TASK DETAILS ->
Return each of the entries below word for word, with nothing changed.

SUPPLIED INFORMATION ->
++++

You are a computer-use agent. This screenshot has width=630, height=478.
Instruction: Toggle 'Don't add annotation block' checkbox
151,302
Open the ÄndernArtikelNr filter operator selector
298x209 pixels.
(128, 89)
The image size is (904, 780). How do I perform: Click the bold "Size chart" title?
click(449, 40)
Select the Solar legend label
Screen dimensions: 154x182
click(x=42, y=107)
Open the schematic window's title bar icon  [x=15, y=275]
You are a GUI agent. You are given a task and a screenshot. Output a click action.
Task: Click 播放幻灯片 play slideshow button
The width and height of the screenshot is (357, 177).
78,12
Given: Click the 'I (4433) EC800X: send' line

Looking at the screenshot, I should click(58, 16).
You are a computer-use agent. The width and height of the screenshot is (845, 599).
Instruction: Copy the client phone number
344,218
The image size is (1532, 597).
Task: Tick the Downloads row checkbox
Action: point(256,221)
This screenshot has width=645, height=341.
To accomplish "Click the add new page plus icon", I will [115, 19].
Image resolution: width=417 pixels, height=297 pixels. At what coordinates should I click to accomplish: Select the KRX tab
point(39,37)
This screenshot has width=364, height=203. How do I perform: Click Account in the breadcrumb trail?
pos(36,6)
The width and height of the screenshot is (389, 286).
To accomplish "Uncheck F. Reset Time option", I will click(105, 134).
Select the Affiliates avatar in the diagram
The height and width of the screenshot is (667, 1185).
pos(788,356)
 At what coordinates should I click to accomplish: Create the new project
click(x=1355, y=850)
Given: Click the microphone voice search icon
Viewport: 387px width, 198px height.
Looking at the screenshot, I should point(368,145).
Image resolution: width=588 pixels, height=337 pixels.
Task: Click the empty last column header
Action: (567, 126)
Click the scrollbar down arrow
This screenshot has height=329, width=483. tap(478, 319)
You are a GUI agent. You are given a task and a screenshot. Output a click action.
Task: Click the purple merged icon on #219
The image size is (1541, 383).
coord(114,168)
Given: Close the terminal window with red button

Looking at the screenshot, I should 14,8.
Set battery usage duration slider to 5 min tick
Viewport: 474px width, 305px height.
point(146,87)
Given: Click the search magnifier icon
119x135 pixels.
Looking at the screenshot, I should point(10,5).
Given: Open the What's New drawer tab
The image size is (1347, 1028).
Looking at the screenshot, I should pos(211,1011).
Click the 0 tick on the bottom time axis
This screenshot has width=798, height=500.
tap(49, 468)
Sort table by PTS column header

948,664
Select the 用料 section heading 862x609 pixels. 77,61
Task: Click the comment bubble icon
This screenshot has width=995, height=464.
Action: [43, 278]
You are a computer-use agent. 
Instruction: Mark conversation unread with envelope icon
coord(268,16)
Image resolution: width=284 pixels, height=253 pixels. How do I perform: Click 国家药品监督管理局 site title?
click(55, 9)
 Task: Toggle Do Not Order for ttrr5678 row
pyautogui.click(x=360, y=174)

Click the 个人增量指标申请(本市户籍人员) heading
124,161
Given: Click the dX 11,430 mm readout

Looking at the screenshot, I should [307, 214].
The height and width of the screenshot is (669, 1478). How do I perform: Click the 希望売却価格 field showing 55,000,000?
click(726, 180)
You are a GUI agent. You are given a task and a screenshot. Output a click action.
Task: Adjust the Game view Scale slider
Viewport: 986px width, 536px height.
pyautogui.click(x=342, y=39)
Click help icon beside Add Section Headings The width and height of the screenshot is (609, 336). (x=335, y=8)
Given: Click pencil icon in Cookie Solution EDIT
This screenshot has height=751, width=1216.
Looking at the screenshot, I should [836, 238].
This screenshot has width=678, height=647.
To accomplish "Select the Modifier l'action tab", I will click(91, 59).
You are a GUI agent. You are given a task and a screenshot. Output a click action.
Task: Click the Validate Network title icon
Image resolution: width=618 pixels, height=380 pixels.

++++

RESULT OF THE TASK ->
You are a computer-use agent. This screenshot has width=630, height=478.
Instruction: Toggle 'Don't add annotation block' checkbox
151,302
Open the ÄndernArtikelNr filter operator selector
298x209 pixels.
(128, 89)
The image size is (904, 780). How do I perform: Click the bold "Size chart" title?
click(449, 40)
Select the Solar legend label
Screen dimensions: 154x182
click(x=42, y=107)
Open the schematic window's title bar icon  [x=15, y=275]
You are a GUI agent. You are given a task and a screenshot. Output a click action.
Task: Click 播放幻灯片 play slideshow button
The width and height of the screenshot is (357, 177).
78,12
Given: Click the 'I (4433) EC800X: send' line

Looking at the screenshot, I should click(58, 16).
You are a computer-use agent. The width and height of the screenshot is (845, 599).
Instruction: Copy the client phone number
344,218
The image size is (1532, 597).
Task: Tick the Downloads row checkbox
Action: point(256,221)
This screenshot has width=645, height=341.
To accomplish "Click the add new page plus icon", I will [115, 19].
Image resolution: width=417 pixels, height=297 pixels. At what coordinates should I click to accomplish: Select the KRX tab
point(39,37)
This screenshot has width=364, height=203. How do I perform: Click Account in the breadcrumb trail?
pos(36,6)
The width and height of the screenshot is (389, 286).
To accomplish "Uncheck F. Reset Time option", I will click(105, 134).
Select the Affiliates avatar in the diagram
The height and width of the screenshot is (667, 1185).
pos(788,356)
 At what coordinates should I click to accomplish: Create the new project
click(x=1355, y=850)
Given: Click the microphone voice search icon
Viewport: 387px width, 198px height.
Looking at the screenshot, I should point(368,145).
Image resolution: width=588 pixels, height=337 pixels.
Task: Click the empty last column header
Action: (567, 126)
Click the scrollbar down arrow
This screenshot has height=329, width=483. tap(478, 319)
You are a GUI agent. You are given a task and a screenshot. Output a click action.
Task: Click the purple merged icon on #219
The image size is (1541, 383).
coord(114,168)
Given: Close the terminal window with red button

Looking at the screenshot, I should 14,8.
Set battery usage duration slider to 5 min tick
Viewport: 474px width, 305px height.
point(146,87)
Given: Click the search magnifier icon
119x135 pixels.
Looking at the screenshot, I should point(10,5).
Given: Open the What's New drawer tab
The image size is (1347, 1028).
Looking at the screenshot, I should pos(211,1011).
Click the 0 tick on the bottom time axis
This screenshot has width=798, height=500.
tap(49, 468)
Sort table by PTS column header

948,664
Select the 用料 section heading 862x609 pixels. 77,61
Task: Click the comment bubble icon
This screenshot has width=995, height=464.
Action: [43, 278]
You are a computer-use agent. 
Instruction: Mark conversation unread with envelope icon
coord(268,16)
Image resolution: width=284 pixels, height=253 pixels. How do I perform: Click 国家药品监督管理局 site title?
click(55, 9)
 Task: Toggle Do Not Order for ttrr5678 row
pyautogui.click(x=360, y=174)

Click the 个人增量指标申请(本市户籍人员) heading
124,161
Given: Click the dX 11,430 mm readout

Looking at the screenshot, I should [307, 214].
The height and width of the screenshot is (669, 1478). How do I perform: Click the 希望売却価格 field showing 55,000,000?
click(726, 180)
You are a GUI agent. You are given a task and a screenshot. Output a click action.
Task: Adjust the Game view Scale slider
Viewport: 986px width, 536px height.
pyautogui.click(x=342, y=39)
Click help icon beside Add Section Headings The width and height of the screenshot is (609, 336). (x=335, y=8)
Given: Click pencil icon in Cookie Solution EDIT
This screenshot has height=751, width=1216.
Looking at the screenshot, I should [836, 238].
This screenshot has width=678, height=647.
To accomplish "Select the Modifier l'action tab", I will click(91, 59).
You are a GUI agent. You are given a task and a screenshot. Output a click action.
Task: Click the Validate Network title icon
Image resolution: width=618 pixels, height=380 pixels.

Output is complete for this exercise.